Todos os passos do projeto são auditados e validados por uma equipe especializada da área de Garantia da Qualidade do Butantan, assegurando a manutenção dos padrões de excelência necessários para a fabricação dos produtos.
“Todo estudo que realizamos é certificado e auditado pela Garantia da Qualidade, e seguimos normas e guias internacionais para que as pesquisas possam ser rastreáveis. Nós temos um fluxo bem estabelecido para o desenvolvimento de estudos, que passa pela geração e análise de resultados, elaboração de um relatório e, por fim, segue para o ensaio clínico”, explica Durvanei.
Outras plataformas tecnológicas
Como o trabalho do PITES foi iniciado em um período em que o foco ainda era a pandemia de Covid-19, a equipe se empenhou para criar uma plataforma de partículas semelhantes ao vírus (VLPs, do inglês virus like particles) SARS-CoV-2. Baseada em engenharia genética, a tecnologia consiste em desenvolver uma molécula contendo a principal proteína da superfície do vírus, a L1, mas sem o DNA que normalmente fica dentro dele. A partícula – criada no Laboratório de Biotecnologia Viral do Butantan, dirigido pela pesquisadora científica Soraia Attie Calil Jorge –, “imita” a estrutura do vírus, fazendo o sistema imune acreditar que ela é uma ameaça e provocando a geração de anticorpos.
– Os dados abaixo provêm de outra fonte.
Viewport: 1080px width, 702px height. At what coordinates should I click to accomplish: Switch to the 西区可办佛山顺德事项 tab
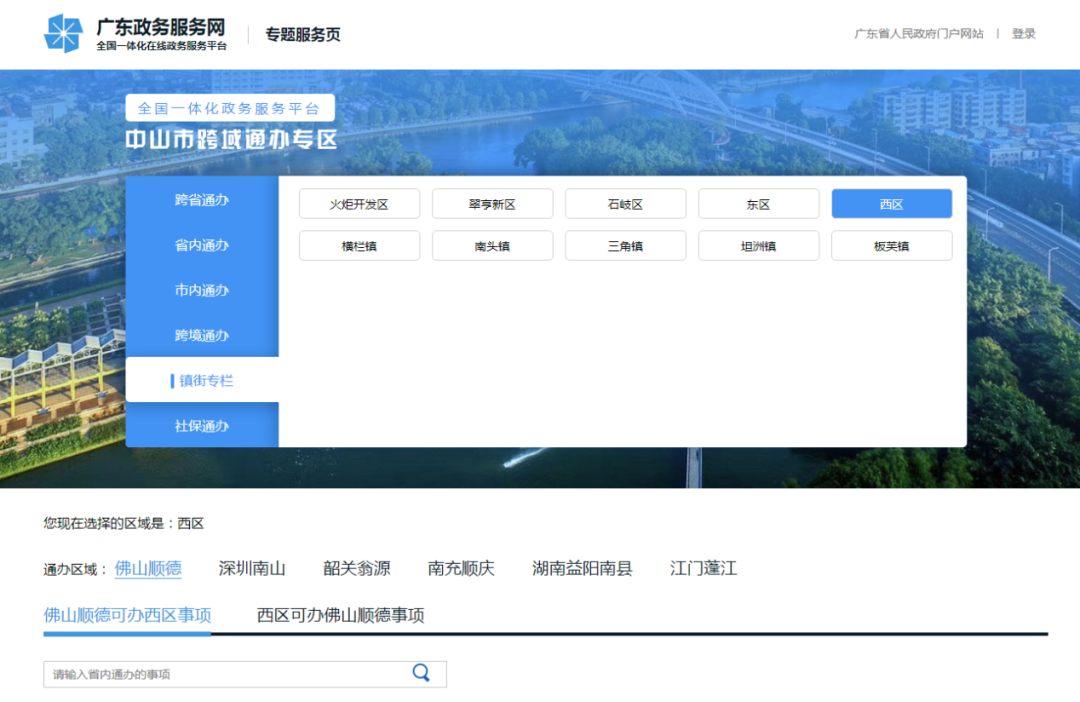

Por não conter o material genético do patógeno, a estratégia é considerada extremamente segura e sem risco de causar infecção.
No contexto das pesquisas do PITES, as VLPs se tornaram importantes e relevantes como uma forma de imunização contra o SARS-CoV-2. Foram feitos bancos de vírus para analisar a sua efetividade não só sobre as células pulmonares e do sistema respiratório, mas também sobre as do sistema nervoso central. Com isso, a plataforma poderá ser usada para outros modelos ou infecções virais, como a dengue.
Entre as iniciativas que também já renderam bons frutos estão a criação de uma plataforma de bioinformática para a realização de análises de epítopos (menor porção de um antígeno capaz de provocar resposta imune) que possam conferir melhor proteção para basear o desenvolvimento de novas vacinas; e também uma plataforma para produção de recombinantes obedecendo critérios de qualidade, o que permite e favorece a transferência de tecnologia para o setor produtivo.
O pesquisador do Butantan e coordenador do PITES, Durvanei Augusto Maria
Preparado para o futuro
O grande beneficiado pelas novas plataformas desenvolvidas no PITES é o público geral, já que a principal consequência deste projeto é acelerar o combate a doenças emergentes. Em uma possível emergência em saúde, o Butantan estará mais preparado para responder com agilidade demandas diversas, como o desenvolvimento de novos produtos, contando com a expertise de seus pesquisadores e colaboradores, e com infraestrutura adequada às exigências internacionais.
“No caso de uma necessidade para a saúde pública, podemos absorver a demanda e decidir qual rota tecnológica vamos utilizar para o desenvolvimento de um determinado produto, da forma mais rápida e mais eficiente. Por termos estabelecido diversas plataformas tecnológicas, podemos desenvolver cada passo do processo até a fase de ensaios pré-clínicos, que dão suporte para a execução dos ensaios clínicos, que já são realizados em pessoas”, finaliza Ana Marisa.